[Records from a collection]
▬▬▬▬▬▬

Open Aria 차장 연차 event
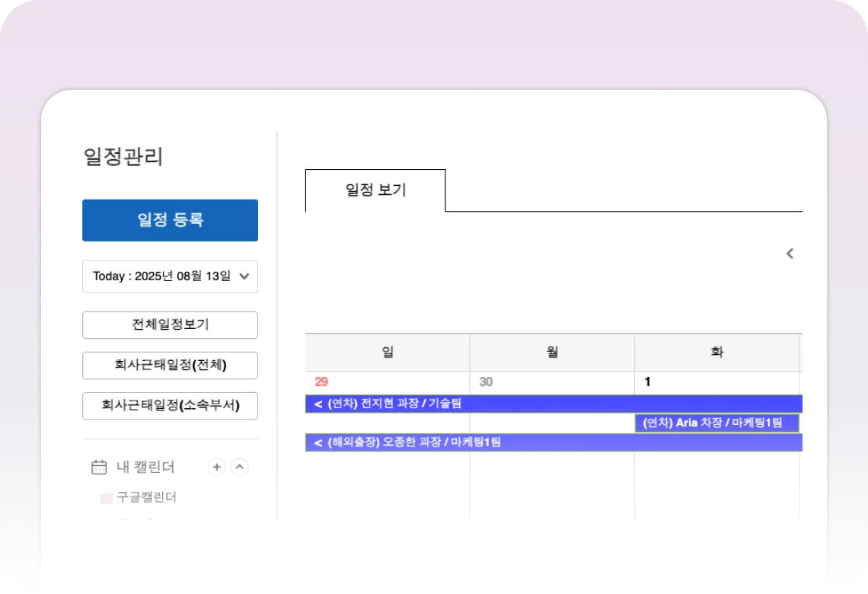 tap(716, 423)
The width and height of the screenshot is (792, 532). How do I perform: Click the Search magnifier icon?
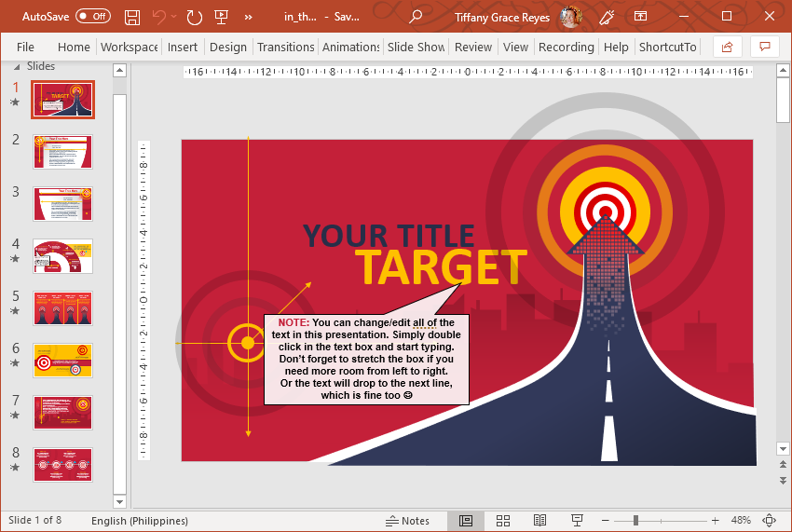(x=416, y=17)
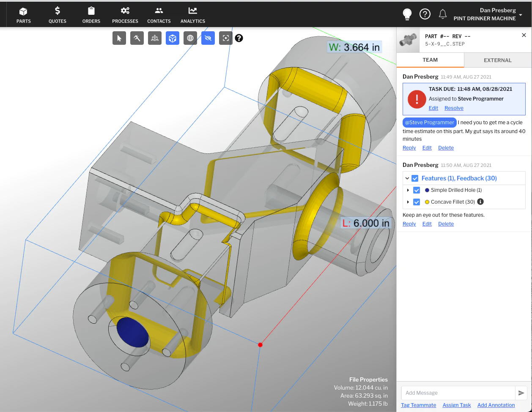The image size is (532, 412).
Task: Select the pointer cursor tool
Action: click(x=119, y=38)
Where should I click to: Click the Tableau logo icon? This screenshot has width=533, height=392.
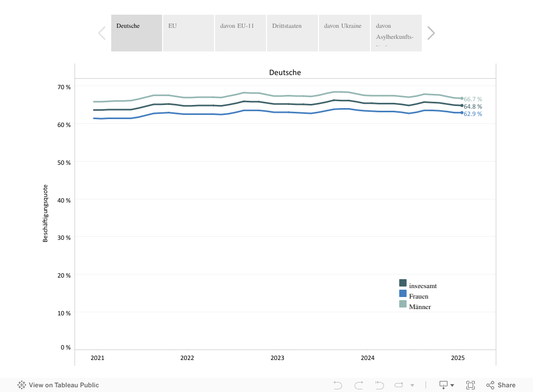[22, 385]
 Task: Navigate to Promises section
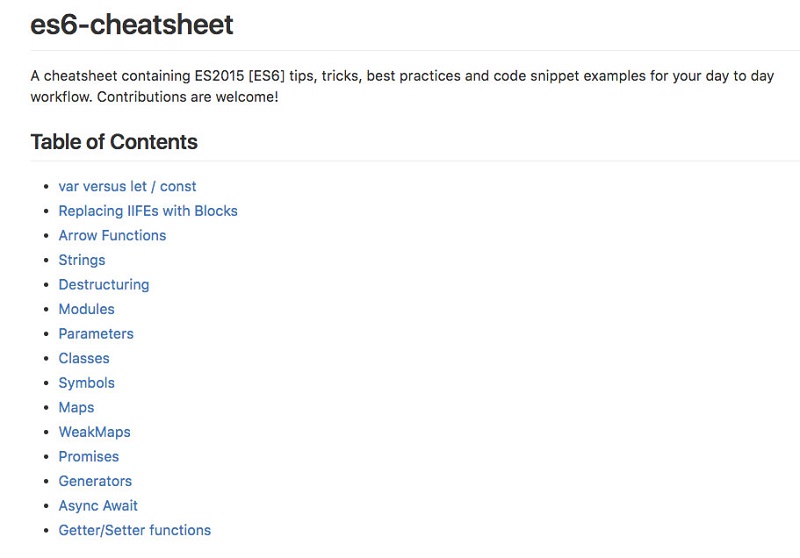88,456
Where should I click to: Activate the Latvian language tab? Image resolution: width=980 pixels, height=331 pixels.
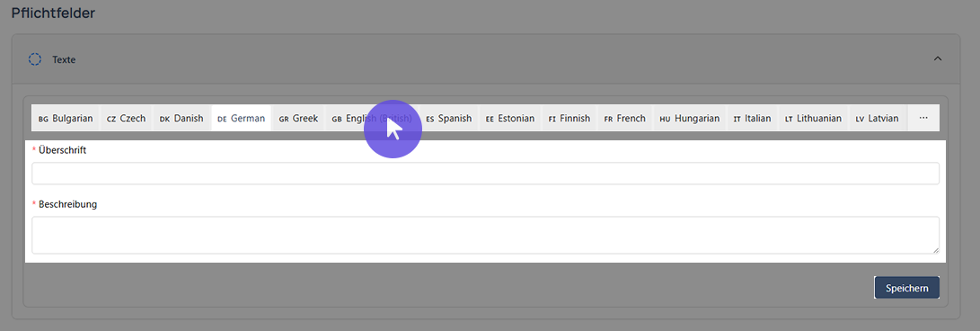[878, 118]

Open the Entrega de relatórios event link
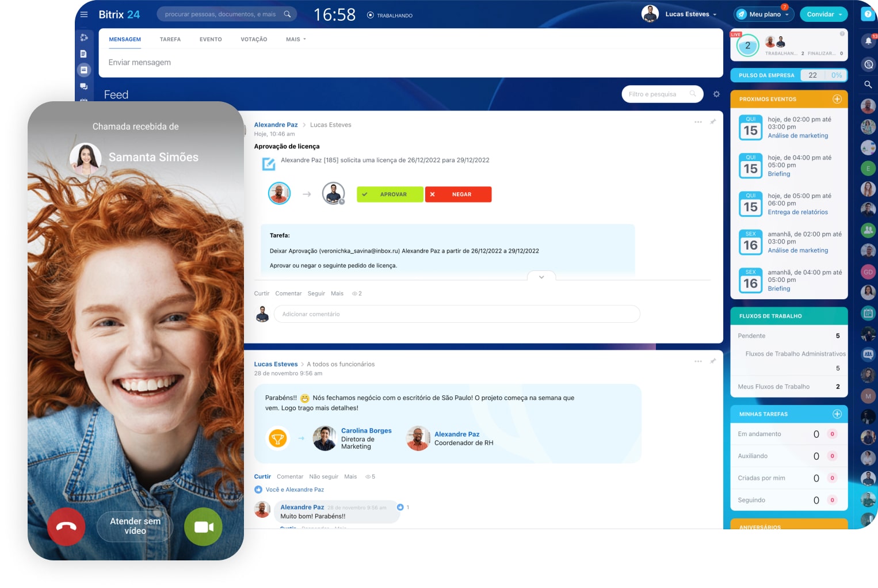pyautogui.click(x=797, y=212)
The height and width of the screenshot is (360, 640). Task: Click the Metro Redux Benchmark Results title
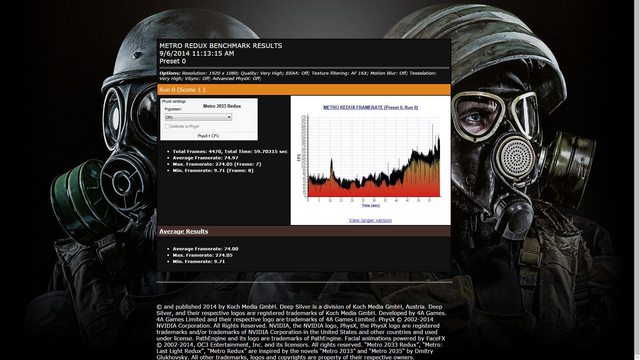pyautogui.click(x=220, y=46)
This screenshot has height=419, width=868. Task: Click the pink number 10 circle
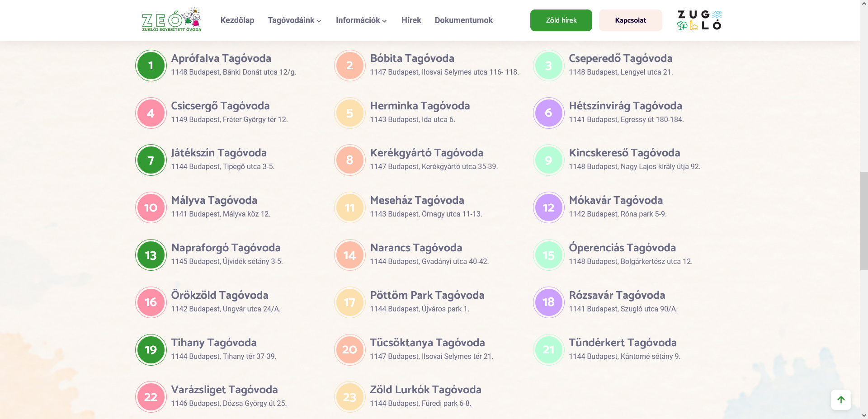151,208
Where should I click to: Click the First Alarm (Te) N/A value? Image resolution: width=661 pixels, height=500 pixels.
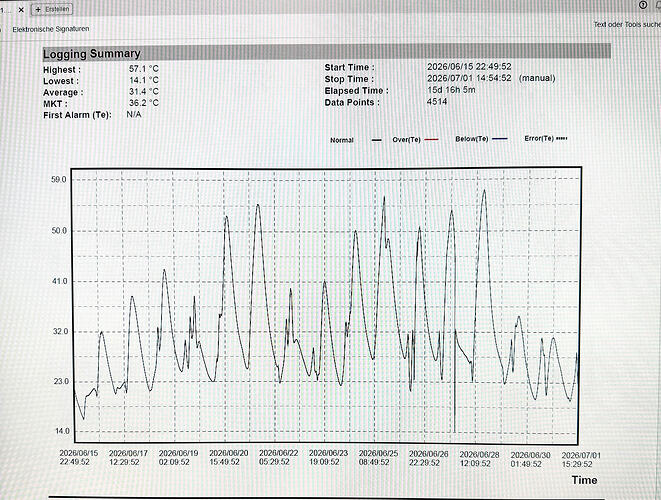pyautogui.click(x=134, y=114)
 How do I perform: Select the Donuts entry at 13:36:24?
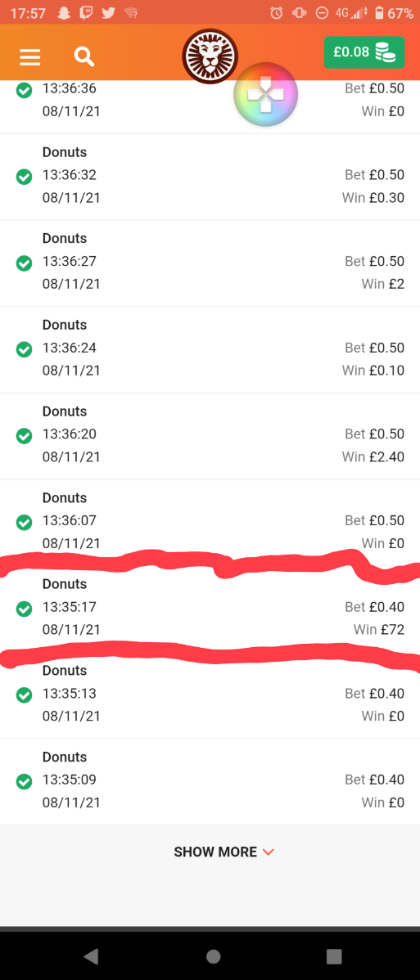coord(210,348)
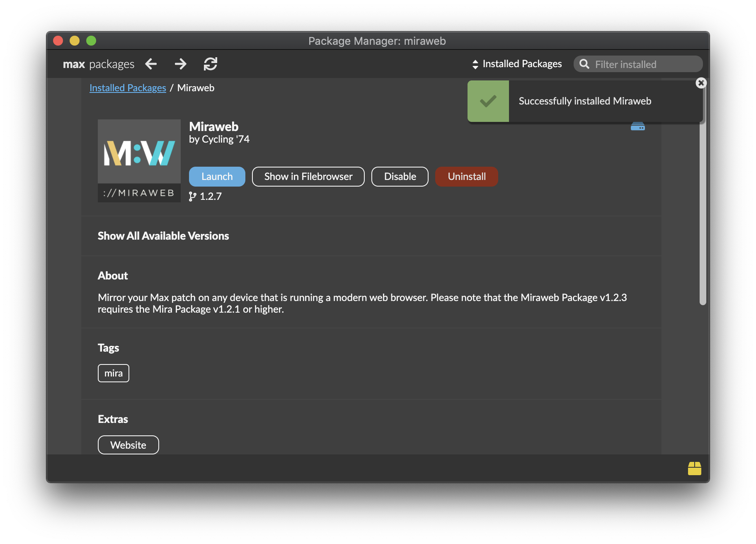Disable the Miraweb package
756x544 pixels.
400,177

▬▬▬▬▬▬

Problem: The answer must be the entries above, printed exactly, with no pictures.

Reply to the task:
Open Aria 차장 연차 event
 tap(716, 423)
The width and height of the screenshot is (792, 532). How do I perform: Click the Search magnifier icon?
(x=416, y=17)
The image size is (532, 412).
Task: Select the pointer cursor tool
Action: click(x=119, y=38)
Where should I click to: Click the Tableau logo icon? This screenshot has width=533, height=392.
[22, 385]
 Task: Navigate to Promises section
88,456
Where should I click to: Activate the Latvian language tab? Image resolution: width=980 pixels, height=331 pixels.
[878, 118]

Open the Entrega de relatórios event link
pyautogui.click(x=797, y=212)
The height and width of the screenshot is (360, 640). Task: Click the Metro Redux Benchmark Results title
pyautogui.click(x=220, y=46)
This screenshot has height=419, width=868. Task: Click the pink number 10 circle
151,208
Where should I click to: Click the First Alarm (Te) N/A value? Image resolution: width=661 pixels, height=500 pixels.
pyautogui.click(x=134, y=114)
 How do I perform: Select the Donuts entry at 13:36:24?
coord(210,348)
Disable the Miraweb package
756x544 pixels.
400,177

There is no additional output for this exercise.